March 31, 2026 — Twenty U.S. states are experiencing dramatic fuel price increases as the conflict in the Persian Gulf disrupts global oil supplies, with some regions seeing gasoline prices jump more than a dollar per gallon in just two weeks.
Geographic Impact
The hardest-hit states stretch across the South, Midwest, and West Coast, with California, Arizona, Nevada, and Washington leading price increases. In some California markets, regular unleaded gasoline has topped $5.50 per gallon, while diesel prices exceed $6.00 in several states.
The West Coast faces particular vulnerability due to its reliance on imported refined products and limited pipeline connections to other regions. California’s strict fuel formulation requirements and refinery constraints further amplify price volatility when global supplies tighten.
Supply Chain Disruption
The closure of the Strait of Hormuz, through which roughly 20% of global oil passed before the conflict, has created cascading supply chain disruptions.
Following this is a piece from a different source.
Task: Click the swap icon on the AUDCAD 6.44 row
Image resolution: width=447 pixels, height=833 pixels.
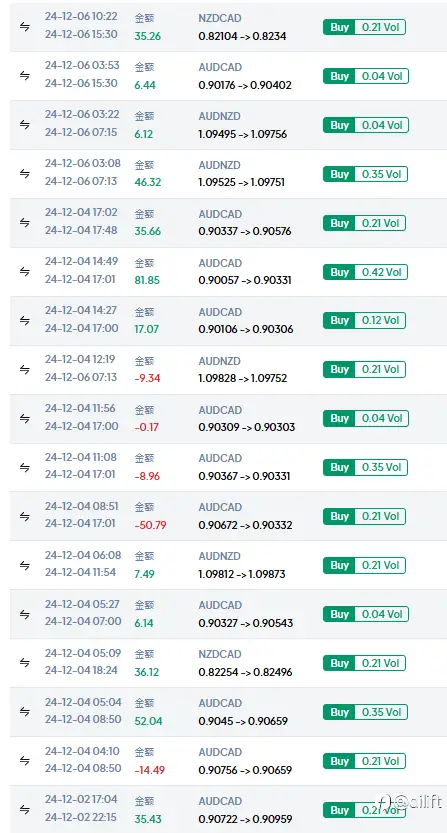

While the U.S. is a net petroleum exporter, regional markets remain interconnected with global pricing, and refinery inputs still include some imported crude.
Refined product markets have been hit especially hard. Jet fuel shortages are emerging at West Coast airports, forcing some airlines to add fuel stops or reduce schedules. Diesel prices are climbing faster than gasoline, threatening to drive up costs for trucking, agriculture, and manufacturing.
Economic Ripple Effects
The fuel price shock is already affecting consumer behavior and business operations. Retail sales data shows declining discretionary spending as households allocate more budgets to transportation costs. Delivery services and rideshare companies have implemented fuel surcharges, while some businesses are cutting hours or routes.
“We’re seeing the early signs of demand destruction,” said Patrick De Haan, head of petroleum analysis at GasBuddy. “When gas hits these levels, people combine trips, postpone travel, and reconsider purchases. That ripples through the entire economy.”
Agriculture Under Pressure
Farming communities are facing acute pressure from diesel price increases during spring planting season. Tractors, irrigation pumps, and harvest equipment run on diesel, and price spikes directly impact food production costs that eventually pass to consumers.
“We’re looking at $6 diesel right when we need to plant,” said John Morrison, a Nebraska corn farmer. “That cost goes straight into every bushel we produce. Either we eat the loss or food prices go up. There’s no other option.”
Government Response
Several state governors have called for federal action, including temporary suspension of federal gas taxes and release of additional Strategic Petroleum Reserve (SPR) supplies. However, the SPR has already been drawn down significantly in recent years, limiting its ability to meaningfully impact prices long-term.
Some states are exploring temporary suspension of state fuel taxes, though revenue implications complicate these decisions. California Governor Gavin Newsom announced an investigation into potential price gouging by refiners, though analysts note global market dynamics largely drive current increases.
Regional Variations
Price impacts vary significantly by region. Gulf Coast states, with robust domestic refining capacity and pipeline access, have seen more modest increases. In contrast, Mountain West and Pacific states, dependent on fewer refineries and longer supply chains, face steeper price spikes.
Hawaii and Alaska, already dealing with high baseline fuel costs due to geography, are experiencing particularly severe impacts. In Honolulu, gasoline prices have approached $6.50 per gallon, while some Alaskan communities report prices exceeding $7.00.
Long-Term Outlook
Energy analysts warn that even if the Middle East conflict resolves quickly, elevated fuel prices may persist for months as markets rebuild inventories and confidence. Insurance and shipping costs will remain elevated due to perceived risks, maintaining upward pressure on prices.
The crisis is also accelerating discussions about energy independence and transportation alternatives. Electric vehicle sales have spiked in recent weeks as consumers seek relief from volatile gasoline prices, while public transit systems in several cities report increased ridership.